7. The method for automatic design of molecular structure of mineral processing flotation reagents based on artificial intelligence as described in claim 6, characterized in that, The establishment of the flotation performance prediction model includes: Obtain data on the molecular structure and flotation performance of known flotation reagents; The molecular structure of a known flotation reagent is converted into a numerical feature representation, which includes molecular fingerprints, molecular descriptors, and / or molecular graph data. Data on the molecular structure and flotation performance of known flotation reagents are preprocessed and divided to obtain a training set for training the model and a validation set for adjusting hyperparameters and preventing overfitting. Model training and validation are then performed to obtain a flotation performance prediction model.
8. The method for automatically designing the molecular structure of mineral processing flotation reagents based on artificial intelligence as described in claim 5, characterized in that, The step of screening flotation reagent molecules that meet the target performance and constraint conditions from multiple candidate molecular structures based on the flotation performance of each candidate molecular structure includes: The predicted flotation recovery rate of each candidate molecular structure is compared with a preset recovery rate threshold. Candidate molecular structures with predicted flotation recovery rates greater than or equal to the preset recovery rate threshold are retained to obtain the first candidate molecule set. Each candidate molecule structure in the first candidate molecule set is checked for environmental and safety constraints, and candidate molecule structures containing environmental risk structural units or health toxicity structural units are eliminated to obtain the second candidate molecule set. For each candidate molecule structure in the second candidate molecule set, the synthesis constraints are checked, and the candidate molecule structures whose molecular weight is within a preset range and whose number of synthesis steps does not exceed a preset upper limit are retained to obtain the third candidate molecule set. A multi-objective comprehensive score is performed on each candidate molecular structure in the third candidate molecule set. The candidate molecular structures are ranked according to the score results, and the candidate molecular structures in the top 1% are selected as flotation reagent molecules that meet the target performance and constraint conditions.

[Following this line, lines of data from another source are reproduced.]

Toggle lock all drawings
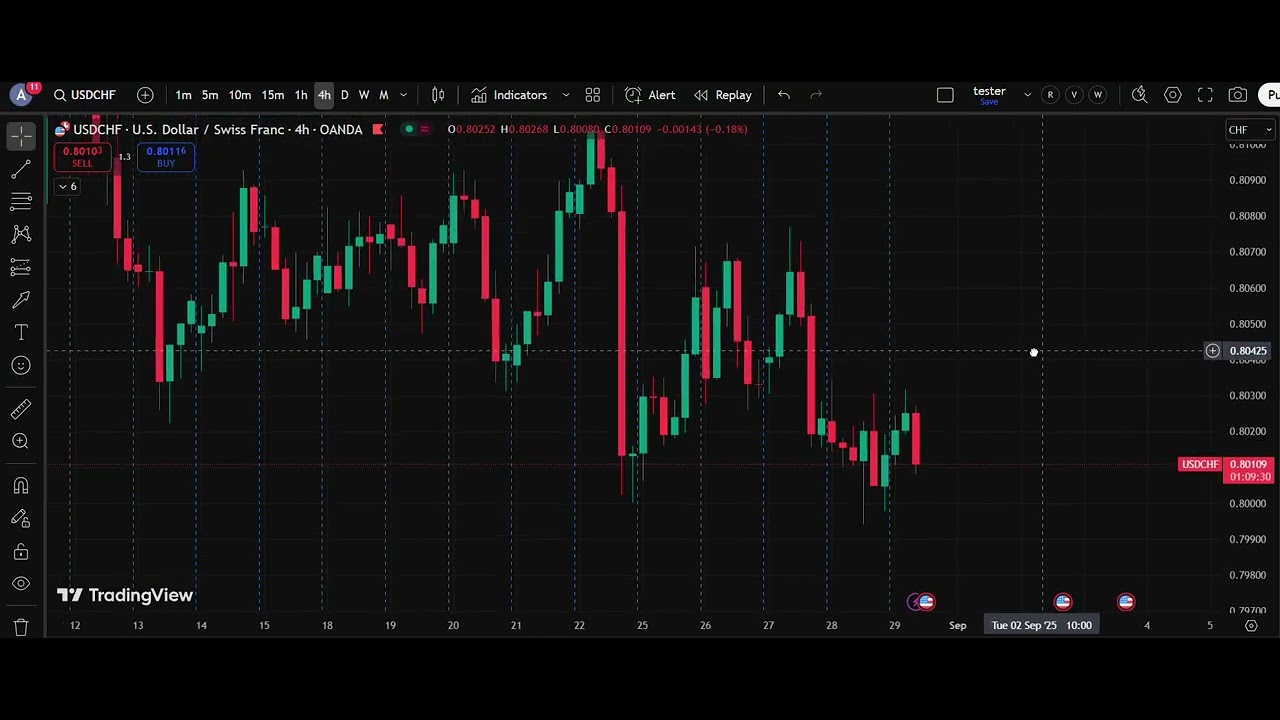click(x=21, y=552)
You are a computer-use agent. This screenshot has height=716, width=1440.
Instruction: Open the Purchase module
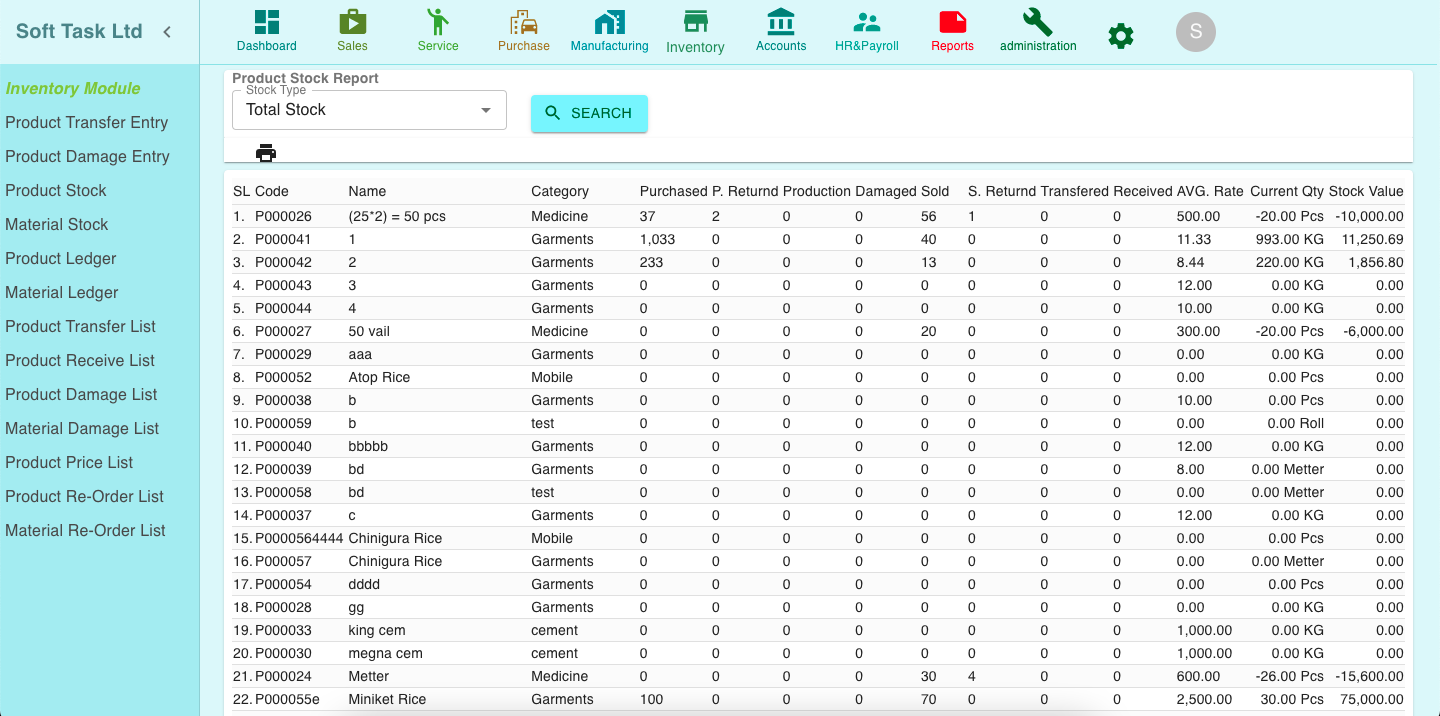tap(524, 30)
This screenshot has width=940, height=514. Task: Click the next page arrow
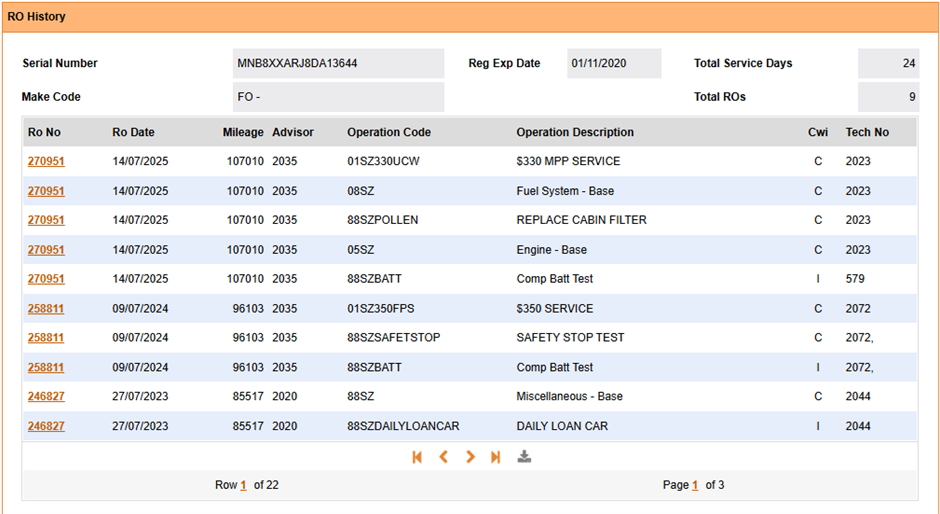click(x=470, y=457)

9. The method for automatically designing the molecular structure of mineral processing flotation reagents based on artificial intelligence as described in claim 8, characterized in that, The multi-objective comprehensive score includes: Obtain the predicted flotation recovery rate, environmental friendliness score, and synthesis feasibility score for each candidate molecular structure in the third candidate molecule set; The performance indicators were normalized to obtain normalized values for flotation recovery, selectivity, environmental friendliness, and synthesis feasibility. Based on preset weighting coefficients, the normalized values were weighted and summed to obtain a comprehensive score for each candidate molecular structure.
10. The method for automatically designing the molecular structure of mineral processing flotation reagents based on artificial intelligence as described in claim 8 or 9, characterized in that, The environmental friendliness score is determined based on the predicted values of biodegradability and ecotoxicity of the molecular structure; the synthesis feasibility score is determined based on the number of steps in the synthesis route, the availability rating of raw materials, and the complexity of the reaction conditions.